Ante las acusaciones, el Papa Francisco ha optado por una actitud que igual define y comunica: no usar las mismas armas que el enemigo
Por Felipe de J. Monroy @monroyfelipe
Hay que partir de un hecho: El Papa Francisco arrancó su quinto año de pontificado con quizá una de las más complejas crisis de orden, confianza y credibilidad en los corrillos de la jerarquía eclesiástica. En medio de la aún delicada tarea de atender las causas y efectos de los abusos sexuales cometidos por clérigos alrededor del mundo (y la reforma de actitudes de los pastores), desde el seno de las cortes vaticanas y sus aliados, le asestaron un dardo envenenado que básicamente buscaba desacreditarlo en su figura de líder y autoridad moral sobre la ruta de la Iglesia católica en el siglo XXI.
La insidia de sus detractores ha sido tan rabiosa que incluso periodistas especializados intentaron evidenciar las mentiras de las acusaciones apelando a la memoria, a los datos y a la veracidad de los argumentos; y, sin embargo, por mucho que se recomendaba al Pontífice devolver la acusación, responder contra el ataque, Francisco optó por otro tipo de respuesta.
Para comprender por qué, hay que acercarse a algunas ideas que Bergoglio ha expresado en sus mensajes, homilías y discursos. La primera, de una homilía en Casa Santa Marta en 2017:
«En el camino del cristiano, la verdad no se negocia, pero hay que ser justos en la misericordia». En aquella reflexión el pontífice afirma que la justicia y la misericordia son una misma cosa: «En Dios, justicia es misericordia y misericordia es justicia».
Por ello Francisco optó por no dar su respuesta fulminante (justa pero inmisericorde) contra sus acusadores porque «la verdad es silenciosa y no hace ruido».

### Extracto de datos

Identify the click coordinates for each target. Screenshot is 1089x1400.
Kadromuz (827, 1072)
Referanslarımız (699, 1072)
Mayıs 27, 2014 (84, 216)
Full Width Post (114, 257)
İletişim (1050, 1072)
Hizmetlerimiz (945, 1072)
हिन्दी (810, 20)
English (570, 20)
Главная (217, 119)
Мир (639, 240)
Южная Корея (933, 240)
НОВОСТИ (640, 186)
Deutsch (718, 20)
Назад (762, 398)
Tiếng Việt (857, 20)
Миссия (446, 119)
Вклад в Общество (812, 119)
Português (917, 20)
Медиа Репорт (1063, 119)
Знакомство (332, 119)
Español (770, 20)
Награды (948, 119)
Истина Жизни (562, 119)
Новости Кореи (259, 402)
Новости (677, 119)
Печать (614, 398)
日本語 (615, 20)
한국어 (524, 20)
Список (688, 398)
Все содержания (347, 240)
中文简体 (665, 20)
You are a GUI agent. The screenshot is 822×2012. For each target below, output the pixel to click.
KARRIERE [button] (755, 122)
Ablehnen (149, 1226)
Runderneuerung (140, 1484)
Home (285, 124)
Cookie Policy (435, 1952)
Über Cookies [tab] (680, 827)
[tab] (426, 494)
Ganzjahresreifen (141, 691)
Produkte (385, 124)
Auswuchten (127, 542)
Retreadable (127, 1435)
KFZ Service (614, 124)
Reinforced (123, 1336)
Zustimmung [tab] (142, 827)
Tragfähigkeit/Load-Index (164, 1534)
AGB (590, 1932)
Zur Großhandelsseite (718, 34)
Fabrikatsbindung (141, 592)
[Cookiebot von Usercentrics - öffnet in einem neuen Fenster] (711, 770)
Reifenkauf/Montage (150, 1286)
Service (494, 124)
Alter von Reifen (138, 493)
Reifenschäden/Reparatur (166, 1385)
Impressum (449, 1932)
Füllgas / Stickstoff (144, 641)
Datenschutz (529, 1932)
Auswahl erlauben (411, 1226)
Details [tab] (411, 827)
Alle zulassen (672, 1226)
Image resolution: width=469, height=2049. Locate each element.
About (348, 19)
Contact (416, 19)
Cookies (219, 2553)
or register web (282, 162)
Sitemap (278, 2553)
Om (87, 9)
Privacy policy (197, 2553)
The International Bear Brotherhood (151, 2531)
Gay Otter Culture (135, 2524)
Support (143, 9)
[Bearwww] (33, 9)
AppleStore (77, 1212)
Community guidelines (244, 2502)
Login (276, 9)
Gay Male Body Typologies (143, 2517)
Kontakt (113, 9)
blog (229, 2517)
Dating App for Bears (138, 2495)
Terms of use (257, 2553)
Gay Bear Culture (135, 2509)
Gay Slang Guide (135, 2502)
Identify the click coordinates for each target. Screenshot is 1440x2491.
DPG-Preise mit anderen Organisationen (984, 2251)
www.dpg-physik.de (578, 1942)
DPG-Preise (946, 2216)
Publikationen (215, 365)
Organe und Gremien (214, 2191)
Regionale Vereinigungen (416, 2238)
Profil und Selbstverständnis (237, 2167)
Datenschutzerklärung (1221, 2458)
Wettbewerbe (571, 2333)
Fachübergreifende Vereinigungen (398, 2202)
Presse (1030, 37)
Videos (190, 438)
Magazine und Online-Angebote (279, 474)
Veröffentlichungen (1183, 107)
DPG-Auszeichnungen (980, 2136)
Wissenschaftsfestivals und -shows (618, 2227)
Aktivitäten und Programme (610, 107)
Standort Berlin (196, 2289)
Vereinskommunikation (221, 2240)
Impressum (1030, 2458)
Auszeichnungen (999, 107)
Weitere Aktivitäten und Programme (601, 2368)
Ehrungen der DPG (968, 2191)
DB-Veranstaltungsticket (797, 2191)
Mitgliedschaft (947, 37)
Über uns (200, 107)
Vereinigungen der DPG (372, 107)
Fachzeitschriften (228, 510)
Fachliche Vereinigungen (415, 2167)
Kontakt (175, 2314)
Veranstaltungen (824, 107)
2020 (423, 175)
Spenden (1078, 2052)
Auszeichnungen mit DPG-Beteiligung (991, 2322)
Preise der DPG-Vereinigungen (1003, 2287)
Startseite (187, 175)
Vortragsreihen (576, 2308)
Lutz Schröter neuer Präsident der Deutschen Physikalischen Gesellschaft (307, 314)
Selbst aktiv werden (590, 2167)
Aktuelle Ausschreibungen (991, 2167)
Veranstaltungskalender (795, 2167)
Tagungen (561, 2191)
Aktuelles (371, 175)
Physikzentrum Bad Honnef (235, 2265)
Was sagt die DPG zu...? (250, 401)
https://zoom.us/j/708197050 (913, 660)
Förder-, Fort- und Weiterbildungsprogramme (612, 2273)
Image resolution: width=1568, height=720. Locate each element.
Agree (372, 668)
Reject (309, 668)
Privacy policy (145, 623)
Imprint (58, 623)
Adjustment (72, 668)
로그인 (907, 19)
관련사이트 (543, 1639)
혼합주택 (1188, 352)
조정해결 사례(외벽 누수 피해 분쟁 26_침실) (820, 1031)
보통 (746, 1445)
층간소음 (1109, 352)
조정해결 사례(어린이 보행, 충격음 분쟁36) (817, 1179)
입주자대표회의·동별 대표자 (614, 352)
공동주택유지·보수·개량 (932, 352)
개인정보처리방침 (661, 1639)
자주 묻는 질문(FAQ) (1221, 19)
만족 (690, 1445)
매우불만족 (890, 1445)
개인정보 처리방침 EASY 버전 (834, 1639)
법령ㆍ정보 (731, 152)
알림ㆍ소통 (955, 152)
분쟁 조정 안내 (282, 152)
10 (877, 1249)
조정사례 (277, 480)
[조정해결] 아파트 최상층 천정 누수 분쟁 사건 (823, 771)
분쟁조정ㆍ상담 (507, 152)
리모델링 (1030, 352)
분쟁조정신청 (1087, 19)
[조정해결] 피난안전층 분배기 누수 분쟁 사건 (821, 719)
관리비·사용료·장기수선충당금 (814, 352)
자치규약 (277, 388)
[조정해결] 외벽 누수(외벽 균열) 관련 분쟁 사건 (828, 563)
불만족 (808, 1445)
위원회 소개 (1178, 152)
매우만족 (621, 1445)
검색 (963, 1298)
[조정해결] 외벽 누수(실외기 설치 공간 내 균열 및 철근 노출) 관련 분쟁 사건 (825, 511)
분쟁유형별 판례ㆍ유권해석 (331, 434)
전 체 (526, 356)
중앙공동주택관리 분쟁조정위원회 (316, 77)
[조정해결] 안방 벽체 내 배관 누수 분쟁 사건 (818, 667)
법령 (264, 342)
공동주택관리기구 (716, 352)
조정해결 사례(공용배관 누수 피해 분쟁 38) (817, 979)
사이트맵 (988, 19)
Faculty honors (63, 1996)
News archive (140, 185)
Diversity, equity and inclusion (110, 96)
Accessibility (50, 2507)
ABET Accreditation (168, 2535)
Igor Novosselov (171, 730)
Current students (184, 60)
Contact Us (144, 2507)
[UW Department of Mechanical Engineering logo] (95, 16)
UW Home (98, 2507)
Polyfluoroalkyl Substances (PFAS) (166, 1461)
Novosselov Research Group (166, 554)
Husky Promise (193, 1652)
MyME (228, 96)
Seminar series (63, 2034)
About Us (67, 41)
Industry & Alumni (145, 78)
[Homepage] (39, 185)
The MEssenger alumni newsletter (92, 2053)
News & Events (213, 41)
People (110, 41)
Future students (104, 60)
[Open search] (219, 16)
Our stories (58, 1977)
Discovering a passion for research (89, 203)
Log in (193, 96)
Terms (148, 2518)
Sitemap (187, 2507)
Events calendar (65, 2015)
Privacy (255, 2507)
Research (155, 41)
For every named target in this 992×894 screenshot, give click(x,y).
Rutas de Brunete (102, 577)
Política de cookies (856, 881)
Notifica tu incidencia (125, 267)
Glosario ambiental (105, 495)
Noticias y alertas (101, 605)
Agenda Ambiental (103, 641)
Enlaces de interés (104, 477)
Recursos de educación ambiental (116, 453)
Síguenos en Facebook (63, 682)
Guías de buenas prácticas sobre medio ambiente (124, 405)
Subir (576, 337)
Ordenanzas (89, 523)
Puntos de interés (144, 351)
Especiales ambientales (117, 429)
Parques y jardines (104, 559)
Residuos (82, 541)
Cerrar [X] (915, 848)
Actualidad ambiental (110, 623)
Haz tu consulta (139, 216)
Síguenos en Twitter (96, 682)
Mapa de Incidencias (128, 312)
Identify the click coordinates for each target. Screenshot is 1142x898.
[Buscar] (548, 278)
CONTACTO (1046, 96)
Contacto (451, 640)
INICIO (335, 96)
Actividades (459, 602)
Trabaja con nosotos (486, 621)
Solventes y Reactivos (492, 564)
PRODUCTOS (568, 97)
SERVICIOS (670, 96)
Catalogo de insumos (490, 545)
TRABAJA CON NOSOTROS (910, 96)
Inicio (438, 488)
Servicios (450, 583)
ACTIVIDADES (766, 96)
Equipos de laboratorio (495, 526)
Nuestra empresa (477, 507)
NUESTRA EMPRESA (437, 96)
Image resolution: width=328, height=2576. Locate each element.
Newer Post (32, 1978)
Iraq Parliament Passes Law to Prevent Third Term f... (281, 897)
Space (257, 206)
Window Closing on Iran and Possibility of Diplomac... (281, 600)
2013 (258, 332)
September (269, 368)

### Lo solicitado
A – Conteste, a partir del artículo sobre el papa Francisco, estas preguntas:
(i) ¿Qué año de pontificado comenzaba Francisco cuando surgió la crisis descrita?
(ii) ¿A qué apelaron los periodistas especializados para evidenciar las mentiras de las acusaciones?
(iii) ¿Dónde y en qué año pronunció Francisco la homilía que se cita?
B – Resuma el párrafo del artículo sobre el papa Francisco que empieza con "Hay que partir de un hecho", conservando sus datos principales.
C – Copie textualmente el fragmento del artículo sobre el papa Francisco que va desde "La insidia de" hasta "tipo de respuesta.".
Responda basándose exclusivamente en el artículo.

### Soluciones en orden
A –
(i) Su quinto año de pontificado.
(ii) A la memoria, a los datos y a la veracidad de los argumentos.
(iii) En Casa Santa Marta, en 2017.

B – Francisco inició su quinto año de pontificado en medio de una de las crisis más complejas de orden, confianza y credibilidad dentro de la jerarquía eclesiástica. Mientras aún atendía las causas y efectos de los abusos sexuales cometidos por clérigos en todo el mundo, así como la reforma de actitudes de los pastores, desde las cortes vaticanas y sus aliados se le lanzó un ataque. Este buscaba desacreditarlo como líder y autoridad moral de la Iglesia católica en el siglo XXI.

C –
La insidia de sus detractores ha sido tan rabiosa que incluso periodistas especializados intentaron evidenciar las mentiras de las acusaciones apelando a la memoria, a los datos y a la veracidad de los argumentos; y, sin embargo, por mucho que se recomendaba al Pontífice devolver la acusación, responder contra el ataque, Francisco optó por otro tipo de respuesta.